7. How would you delete a node in the singly linked list? The position to be deleted is given.
a)

public void delete(int pos)
{
 if(pos < 0)
 pos = 0;
 if(pos > size)
 pos = size;
 if( size == 0)
 return;
 if(pos == 0)
 head = head.getNext();
 else
 {
     Node temp = head;
     for(int i=1; i<pos; i++)
            {
  temp = temp.getNext();
            }
     temp.setNext(temp.getNext().getNext());
 }
     size--;
}

b)

public void delete(int pos)
{
 if(pos < 0)
 pos = 0;
 if(pos > size)
 pos = size;
 if( size == 0)
 return;
 if(pos == 0)
 head = head.getNext();
 else
 {
     Node temp = head;
     for(int i=1; i<pos; i++)
     {
  temp = temp.getNext();
     }
     temp.setNext(temp.getNext());
 }
     size--;
}

c)

public void delete(int pos)
{
        if(pos < 0)
 pos = 0;
 if(pos > size)
 pos = size;
 if( size == 0)
 return;
 if(pos == 0)
 head = head.getNext();
 else
 {
     Node temp = head;
     for(int i=1; i<pos; i++)
     {
  temp = temp.getNext().getNext();
            }
     temp.setNext(temp.getNext().getNext());
 }
     size--;
}

d)

public void delete(int pos)
{
        if(pos < 0)
        pos = 0;
        if(pos > size)
        pos = size;
        if( size == 0)
 return;
 if(pos == 0)
 head = head.getNext();
 else
 {
     Node temp = head;
     for(int i=0; i<pos; i++)
     {
  temp = temp.getNext();
     }
     temp.setNext(temp.getNext().getNext());
 }
 size--;
}

Answer: a

Explanation: Loop through the list to get into position one behind the actual position given. temp.setNext(temp.getNext().getNext()) will delete the specified node.

 
 

8. Which of these is an application of linked lists?

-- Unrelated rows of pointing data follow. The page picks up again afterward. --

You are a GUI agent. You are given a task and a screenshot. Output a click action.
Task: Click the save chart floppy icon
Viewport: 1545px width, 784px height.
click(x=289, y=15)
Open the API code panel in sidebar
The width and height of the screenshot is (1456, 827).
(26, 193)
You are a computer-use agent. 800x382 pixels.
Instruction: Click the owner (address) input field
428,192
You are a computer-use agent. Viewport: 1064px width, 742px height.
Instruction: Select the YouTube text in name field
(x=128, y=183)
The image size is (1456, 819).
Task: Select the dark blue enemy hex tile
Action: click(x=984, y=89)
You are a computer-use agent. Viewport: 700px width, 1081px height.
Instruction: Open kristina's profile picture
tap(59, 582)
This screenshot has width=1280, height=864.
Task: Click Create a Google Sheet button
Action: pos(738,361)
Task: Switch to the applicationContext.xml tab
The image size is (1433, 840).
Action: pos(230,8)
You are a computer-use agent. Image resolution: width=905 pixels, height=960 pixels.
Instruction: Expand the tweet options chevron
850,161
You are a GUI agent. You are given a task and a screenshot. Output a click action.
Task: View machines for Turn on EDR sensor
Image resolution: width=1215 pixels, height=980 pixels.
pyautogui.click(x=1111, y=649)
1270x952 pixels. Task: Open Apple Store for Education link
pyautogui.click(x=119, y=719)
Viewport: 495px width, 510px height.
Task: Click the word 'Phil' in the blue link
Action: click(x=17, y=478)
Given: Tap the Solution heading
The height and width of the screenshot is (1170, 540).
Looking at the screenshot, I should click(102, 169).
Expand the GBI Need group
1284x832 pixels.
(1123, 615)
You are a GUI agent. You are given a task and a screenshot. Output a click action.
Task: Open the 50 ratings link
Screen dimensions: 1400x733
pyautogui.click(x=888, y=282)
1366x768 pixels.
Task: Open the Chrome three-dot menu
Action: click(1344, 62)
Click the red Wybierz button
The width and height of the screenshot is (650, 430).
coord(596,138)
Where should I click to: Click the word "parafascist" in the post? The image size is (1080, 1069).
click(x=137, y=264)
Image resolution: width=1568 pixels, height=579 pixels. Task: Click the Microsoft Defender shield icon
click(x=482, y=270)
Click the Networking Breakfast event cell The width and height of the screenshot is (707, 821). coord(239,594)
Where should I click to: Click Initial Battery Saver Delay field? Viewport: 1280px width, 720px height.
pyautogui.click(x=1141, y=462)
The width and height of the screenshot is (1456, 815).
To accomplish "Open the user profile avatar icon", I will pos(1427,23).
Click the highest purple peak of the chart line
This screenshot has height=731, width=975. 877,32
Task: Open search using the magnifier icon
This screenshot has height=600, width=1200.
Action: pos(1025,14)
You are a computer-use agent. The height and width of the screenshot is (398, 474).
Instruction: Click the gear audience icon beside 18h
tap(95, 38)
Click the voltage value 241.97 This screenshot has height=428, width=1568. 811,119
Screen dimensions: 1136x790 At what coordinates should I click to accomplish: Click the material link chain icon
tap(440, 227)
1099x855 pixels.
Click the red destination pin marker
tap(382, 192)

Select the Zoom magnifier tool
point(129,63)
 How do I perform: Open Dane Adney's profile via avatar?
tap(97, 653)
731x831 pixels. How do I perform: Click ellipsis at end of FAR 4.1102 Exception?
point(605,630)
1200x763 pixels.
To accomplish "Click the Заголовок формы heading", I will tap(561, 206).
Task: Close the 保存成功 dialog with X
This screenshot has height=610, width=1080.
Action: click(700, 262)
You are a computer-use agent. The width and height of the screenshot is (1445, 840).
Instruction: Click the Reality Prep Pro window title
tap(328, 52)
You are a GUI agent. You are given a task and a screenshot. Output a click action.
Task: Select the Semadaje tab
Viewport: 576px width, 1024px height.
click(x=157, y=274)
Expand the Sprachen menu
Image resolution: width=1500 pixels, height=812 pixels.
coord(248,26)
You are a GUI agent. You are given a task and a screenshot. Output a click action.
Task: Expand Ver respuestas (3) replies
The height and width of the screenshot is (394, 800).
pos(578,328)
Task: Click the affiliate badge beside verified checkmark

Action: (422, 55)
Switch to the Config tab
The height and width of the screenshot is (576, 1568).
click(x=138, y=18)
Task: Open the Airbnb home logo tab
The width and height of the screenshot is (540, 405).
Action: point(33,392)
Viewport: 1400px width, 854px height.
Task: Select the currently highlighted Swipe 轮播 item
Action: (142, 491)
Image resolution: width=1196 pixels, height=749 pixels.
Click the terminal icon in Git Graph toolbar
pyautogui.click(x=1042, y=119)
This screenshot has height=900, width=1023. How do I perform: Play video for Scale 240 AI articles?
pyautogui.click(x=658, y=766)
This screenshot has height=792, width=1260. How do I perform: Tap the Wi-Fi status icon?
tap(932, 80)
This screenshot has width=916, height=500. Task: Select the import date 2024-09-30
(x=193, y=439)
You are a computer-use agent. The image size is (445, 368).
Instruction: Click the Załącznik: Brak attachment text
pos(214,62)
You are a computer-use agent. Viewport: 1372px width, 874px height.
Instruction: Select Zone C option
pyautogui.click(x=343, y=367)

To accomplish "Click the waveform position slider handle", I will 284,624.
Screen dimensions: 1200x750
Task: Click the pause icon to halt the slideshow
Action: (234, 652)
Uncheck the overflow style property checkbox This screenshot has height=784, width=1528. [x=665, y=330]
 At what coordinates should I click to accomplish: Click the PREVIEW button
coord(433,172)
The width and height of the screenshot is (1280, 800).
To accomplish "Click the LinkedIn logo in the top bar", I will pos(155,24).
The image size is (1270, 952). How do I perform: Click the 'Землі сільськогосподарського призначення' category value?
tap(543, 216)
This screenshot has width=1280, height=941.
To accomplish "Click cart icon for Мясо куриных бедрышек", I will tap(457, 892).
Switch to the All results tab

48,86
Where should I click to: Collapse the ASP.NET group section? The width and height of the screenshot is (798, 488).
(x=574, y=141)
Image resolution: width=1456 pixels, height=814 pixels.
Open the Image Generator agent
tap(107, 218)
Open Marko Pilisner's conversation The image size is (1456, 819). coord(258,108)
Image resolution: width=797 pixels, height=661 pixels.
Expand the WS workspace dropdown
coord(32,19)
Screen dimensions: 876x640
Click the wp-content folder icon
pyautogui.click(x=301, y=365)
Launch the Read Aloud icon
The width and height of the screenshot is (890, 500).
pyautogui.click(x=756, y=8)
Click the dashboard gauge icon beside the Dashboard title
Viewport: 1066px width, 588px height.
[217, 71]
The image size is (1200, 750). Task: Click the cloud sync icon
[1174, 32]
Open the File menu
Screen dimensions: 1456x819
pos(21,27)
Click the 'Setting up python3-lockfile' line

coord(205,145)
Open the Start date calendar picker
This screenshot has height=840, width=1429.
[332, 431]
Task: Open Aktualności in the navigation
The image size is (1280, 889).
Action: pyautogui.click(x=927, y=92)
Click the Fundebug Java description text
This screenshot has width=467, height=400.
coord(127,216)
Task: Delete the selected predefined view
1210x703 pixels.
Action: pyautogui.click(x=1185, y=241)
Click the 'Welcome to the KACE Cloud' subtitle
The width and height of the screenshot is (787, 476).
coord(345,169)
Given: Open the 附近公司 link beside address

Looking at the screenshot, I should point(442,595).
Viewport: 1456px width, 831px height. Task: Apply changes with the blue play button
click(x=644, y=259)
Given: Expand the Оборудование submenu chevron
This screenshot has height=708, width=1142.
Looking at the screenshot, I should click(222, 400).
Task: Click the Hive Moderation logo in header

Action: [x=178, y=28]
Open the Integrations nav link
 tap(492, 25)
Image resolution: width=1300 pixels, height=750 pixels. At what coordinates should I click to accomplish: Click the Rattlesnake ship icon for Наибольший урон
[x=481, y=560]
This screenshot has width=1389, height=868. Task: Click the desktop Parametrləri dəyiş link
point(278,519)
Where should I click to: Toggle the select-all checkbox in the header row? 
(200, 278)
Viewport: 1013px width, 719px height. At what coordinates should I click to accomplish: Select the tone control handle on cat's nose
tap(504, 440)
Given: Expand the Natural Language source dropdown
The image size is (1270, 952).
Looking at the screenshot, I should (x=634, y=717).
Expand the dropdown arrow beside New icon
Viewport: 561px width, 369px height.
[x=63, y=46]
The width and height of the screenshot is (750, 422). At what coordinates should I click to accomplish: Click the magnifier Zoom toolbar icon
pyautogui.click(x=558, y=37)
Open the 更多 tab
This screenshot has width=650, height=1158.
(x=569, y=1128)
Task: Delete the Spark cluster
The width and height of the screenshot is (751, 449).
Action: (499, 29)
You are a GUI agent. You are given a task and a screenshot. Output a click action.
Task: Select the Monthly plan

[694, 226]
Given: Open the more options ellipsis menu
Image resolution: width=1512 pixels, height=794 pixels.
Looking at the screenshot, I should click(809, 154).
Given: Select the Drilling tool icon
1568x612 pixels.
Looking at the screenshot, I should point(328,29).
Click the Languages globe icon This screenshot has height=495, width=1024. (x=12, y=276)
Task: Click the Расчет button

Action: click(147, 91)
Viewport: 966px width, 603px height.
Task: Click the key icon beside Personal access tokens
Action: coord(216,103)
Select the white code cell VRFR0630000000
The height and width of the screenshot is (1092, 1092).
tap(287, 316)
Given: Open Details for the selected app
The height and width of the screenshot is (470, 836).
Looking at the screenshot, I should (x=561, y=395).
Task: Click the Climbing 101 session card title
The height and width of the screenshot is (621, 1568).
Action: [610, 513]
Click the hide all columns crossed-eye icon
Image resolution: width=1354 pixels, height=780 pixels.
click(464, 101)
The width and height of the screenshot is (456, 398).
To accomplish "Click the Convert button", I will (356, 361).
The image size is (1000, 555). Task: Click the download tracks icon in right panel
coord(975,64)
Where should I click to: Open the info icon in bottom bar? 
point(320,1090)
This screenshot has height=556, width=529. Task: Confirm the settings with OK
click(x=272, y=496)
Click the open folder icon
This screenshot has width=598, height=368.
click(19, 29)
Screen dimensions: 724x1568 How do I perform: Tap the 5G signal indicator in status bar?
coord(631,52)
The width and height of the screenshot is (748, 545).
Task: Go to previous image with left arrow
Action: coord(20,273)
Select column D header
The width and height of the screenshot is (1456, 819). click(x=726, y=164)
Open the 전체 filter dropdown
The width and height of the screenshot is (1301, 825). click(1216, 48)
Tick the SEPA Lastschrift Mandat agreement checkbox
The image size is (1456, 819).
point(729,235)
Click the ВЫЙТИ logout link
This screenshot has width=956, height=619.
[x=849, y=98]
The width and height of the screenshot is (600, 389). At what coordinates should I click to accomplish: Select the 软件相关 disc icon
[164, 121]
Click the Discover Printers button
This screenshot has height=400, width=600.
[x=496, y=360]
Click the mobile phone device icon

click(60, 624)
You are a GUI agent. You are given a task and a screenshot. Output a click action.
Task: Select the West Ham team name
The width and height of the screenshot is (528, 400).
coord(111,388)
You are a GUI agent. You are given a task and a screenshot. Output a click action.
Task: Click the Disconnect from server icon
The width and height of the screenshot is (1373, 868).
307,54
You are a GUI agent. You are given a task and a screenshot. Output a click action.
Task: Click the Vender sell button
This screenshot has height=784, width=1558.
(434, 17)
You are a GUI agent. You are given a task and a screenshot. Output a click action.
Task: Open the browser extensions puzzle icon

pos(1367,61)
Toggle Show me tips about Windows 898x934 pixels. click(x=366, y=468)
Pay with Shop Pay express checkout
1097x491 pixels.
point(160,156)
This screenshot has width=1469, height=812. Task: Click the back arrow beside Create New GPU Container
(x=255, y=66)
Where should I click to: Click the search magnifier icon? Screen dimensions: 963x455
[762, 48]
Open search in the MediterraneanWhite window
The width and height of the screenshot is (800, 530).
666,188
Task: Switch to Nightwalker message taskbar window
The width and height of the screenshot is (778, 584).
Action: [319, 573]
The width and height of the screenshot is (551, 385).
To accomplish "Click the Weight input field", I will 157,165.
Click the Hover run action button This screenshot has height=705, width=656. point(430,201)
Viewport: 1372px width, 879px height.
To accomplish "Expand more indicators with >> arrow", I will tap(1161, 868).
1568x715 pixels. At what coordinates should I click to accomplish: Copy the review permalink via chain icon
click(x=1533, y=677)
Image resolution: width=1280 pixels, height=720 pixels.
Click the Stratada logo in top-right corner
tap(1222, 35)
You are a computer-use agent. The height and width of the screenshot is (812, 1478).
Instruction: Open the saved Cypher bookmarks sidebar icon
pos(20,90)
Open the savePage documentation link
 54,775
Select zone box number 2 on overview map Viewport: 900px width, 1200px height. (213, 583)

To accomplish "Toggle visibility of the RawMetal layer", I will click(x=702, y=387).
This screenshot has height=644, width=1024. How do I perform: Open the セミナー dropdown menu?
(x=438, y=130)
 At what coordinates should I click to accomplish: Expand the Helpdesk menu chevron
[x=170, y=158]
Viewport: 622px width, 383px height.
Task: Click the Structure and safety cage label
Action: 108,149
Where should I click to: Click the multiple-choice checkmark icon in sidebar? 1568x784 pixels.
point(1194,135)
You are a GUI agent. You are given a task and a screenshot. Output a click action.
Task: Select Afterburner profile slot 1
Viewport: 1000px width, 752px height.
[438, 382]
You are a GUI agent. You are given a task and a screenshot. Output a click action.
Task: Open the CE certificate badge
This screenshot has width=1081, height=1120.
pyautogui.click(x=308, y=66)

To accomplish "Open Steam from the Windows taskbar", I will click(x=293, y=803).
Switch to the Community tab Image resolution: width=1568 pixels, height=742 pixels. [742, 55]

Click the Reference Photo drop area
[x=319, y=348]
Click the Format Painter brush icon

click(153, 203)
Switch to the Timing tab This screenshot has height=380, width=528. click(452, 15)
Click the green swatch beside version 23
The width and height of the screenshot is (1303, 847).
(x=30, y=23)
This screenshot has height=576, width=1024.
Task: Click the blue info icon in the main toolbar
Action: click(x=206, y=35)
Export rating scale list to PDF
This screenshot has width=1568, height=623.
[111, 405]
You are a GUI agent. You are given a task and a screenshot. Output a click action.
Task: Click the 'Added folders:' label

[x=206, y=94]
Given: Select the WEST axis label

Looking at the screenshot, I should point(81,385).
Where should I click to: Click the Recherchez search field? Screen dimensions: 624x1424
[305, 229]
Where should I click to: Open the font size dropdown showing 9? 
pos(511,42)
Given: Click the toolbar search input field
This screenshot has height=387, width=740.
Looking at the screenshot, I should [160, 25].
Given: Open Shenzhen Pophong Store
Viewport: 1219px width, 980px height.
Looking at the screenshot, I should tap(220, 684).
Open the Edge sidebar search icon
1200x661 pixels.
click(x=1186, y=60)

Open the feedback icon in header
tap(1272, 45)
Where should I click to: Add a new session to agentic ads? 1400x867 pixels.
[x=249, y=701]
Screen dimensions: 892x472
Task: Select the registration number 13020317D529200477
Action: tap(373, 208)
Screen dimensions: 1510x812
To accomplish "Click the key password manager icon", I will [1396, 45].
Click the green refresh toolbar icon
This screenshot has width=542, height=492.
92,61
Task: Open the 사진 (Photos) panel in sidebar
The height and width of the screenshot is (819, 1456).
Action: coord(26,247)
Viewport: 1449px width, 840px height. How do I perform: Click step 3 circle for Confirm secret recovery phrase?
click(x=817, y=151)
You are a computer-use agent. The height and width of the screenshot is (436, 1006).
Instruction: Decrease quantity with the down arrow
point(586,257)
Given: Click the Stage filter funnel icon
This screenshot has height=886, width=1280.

a) To implement file systems
b) For separate chaining in hash-tables
c) To implement non-binary trees
d) All of the mentioned

Answer: d

Explanation: Linked lists can be used to implement all of the above mentioned applications.

9. Which of the following piece of code has the functionality of counting the number of elements in the list?
a)

public int length(Node head)
{
 int size = 0;
 Node cur = head;
 while(cur!=null)
 {
     size++;
     cur = cur.getNext();
 }
 return size;
}

b)

public int length(Node head)
{
        int size = 0;
 Node cur = head;
 while(cur!=null)
 {
     cur = cur.getNext();
     size++;
 }
 return size;
}

c)

public int length(Node head)
{
 int size = 0;
 Node cur = head;
 while(cur!=null)
 {
     size++;
     cur = cur.getNext();
 }
}

d)

public int length(Node head)
{
 int size = 0;
 Node cur = head;
 while(cur!=null)
 {
     size++;
     cur = cur.getNext().getNext();
 }
 return size;
}

Answer: a

Explanation: ‘cur’ pointer traverses through list and increments the size variable until the end of list is reached.

 
 
10. How do you insert an element at the beginning of the list?
a)

public void insertBegin(Node node)
{
 node.setNext(head);
 head = node;
 size++;
}

b)

public void insertBegin(Node node)
{
 head = node;
 node.setNext(head);
 size++;
}

c)

public void insertBegin(Node node)
{
 Node temp = head.getNext()
 node.setNext(temp);
 head = node;
 size++;
}

d) None of the mentioned

Answer: a

Explanation: Set the ‘next’ pointer point to the head of the list and then make this new node as the head.

11. What is the functionality of the following piece of code?

public int function(int data)
{
 Node temp = head;
 int var = 0;
 while(temp != null)
 {
  if(temp.getData() == data)
  {
   return var;
  }
  var = var+1;
  temp = temp.getNext();
 }
 return Integer.MIN_VALUE;
}

a) Find and delete a given element in the list
b) Find and return the given element in the list
c) Find and return the position of the given element in the list
d) Find and insert a new element in the list

Answer: c

Explanation: When temp is equal to data, the position of data is returned.